_DOCUMENT SEGMENT_.
++++++

Terms and Conditions


GENERAL CONDITIONS OF SALE REPAIR & INSTALLATION

GENERAL:

1. Unless and so far as specifically agreed in writing to the contrary, these conditions shall apply to any order placed with compressorworld.co.uk ("the company")by any other party ("the Buyer" relating to goods or equipment manufactured or supplied by any other manufacturer or supplier ("the Supplier"). Any conditions of Purchase of the buyer shall not apply to the order including the repair and installation thereof whether expressly repudiated by the Company or not.

2. No orders submitted orally or by telegram, fax, cable or telephone shall commit or be binding on the Company unless confirmed by the Buyer in writing and accepted by the Company in writing. Oral instruction and promises given by the Company's employees or agents are subject to written confirmation by the Company.

3. Any data given by the Company are approximate. If the Company shall use marks or numbers for designating the order or parts order, no legal rights shall result therefrom.

4. Written quotations and estimates given by authorised employees or representatives of the Company shall be binding on the Company for a period of 30 days or such shorter period as shall be stated therein and thereafter subject, to variation without notice.


REPAIR & INSTALLATION:

5. (a) In the case of orders for repairs the Company is entitled to remedy also those faults which become evident during the actual repair. The Company is entitled to supply services exchange parts, partly or wholly in lieu of executing the repair. Parts replaced become the property of the Company.

(b) The Buyer at its own risk shall place at the disposal of the Company's Service Engineer such skilled and unskilled labour as the Company or its Service Engineer my deem necessary and the Buyer will be held responsible for any damage or loss occurring to Company's Service Engineer's property whilst is on site. The normal working week consists of five working days Monday to Thursday 8.00am to 4.30pm, Friday 8.00am to 3.30pm with half hour break for lunch. The Company's Service Engineer are informed that work outside normal hours must only be undertaken with the approval of the Buyer.Travelling time and expenses are charged at rates appropriate to the journeys undertaken, due allowances being made for journeys which serve more than one job. In the case of dispute the Company reserves the right to calculate these charges as if the journey were undertaken from the Company's works. If due to circumstances beyond the company's control the Service Engineer is unable to work a normal day the Company reserves the right to charge the Buyer full eight hours for that day. If due to sickness or accident the Service Engineer is unable to complete the workcovered by a Buyer's order the travelling expenses of a substitute will be charged to the Buyer. The Service Engineer is entitled to an out-allowance for each full day spent away from the Company's base. If due to lack of suitable accommodation,and his expenses exceed the out-allowance the Company shall charge the Buyer the actual expenses incurred in Lieu of the out-allowance.

(c) An estimate of costs will be submitted to the Buyer only on special request and after the Company has dismantled and examined the product concerned. Any such estimates and offers not confirmed in writing are not binding on the Company. Any expenses incurred by the Company in preparing an estimate are chargeable to the Buyer if the order to repair is not finally executed by the Company.

(d) Whereas the Company will comply to the best of its ability with Buyer's instructions concerning the time taken for the repair, it cannot be held responsible for inability to comply with such instructions.

++++++

_PROVIDED DATA_.
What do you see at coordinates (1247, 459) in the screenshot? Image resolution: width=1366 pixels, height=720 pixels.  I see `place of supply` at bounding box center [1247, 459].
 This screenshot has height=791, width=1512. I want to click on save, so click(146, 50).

++++++

_REQUIRED TASKS_.
1) List the ways of submitting an order that, according to the terms and conditions, do not bind the Company unless confirmed and accepted in writing.
2) Per the terms and conditions, how long do written quotations and estimates from authorized employees or representatives bind the Company?
The data shown here come from a source unrelated to the terms and conditions.

_SOLUTIONS BELOW_.
1) Orally, by telegram, by fax, by cable, and by telephone.

2) For 30 days, or for any shorter period stated in them.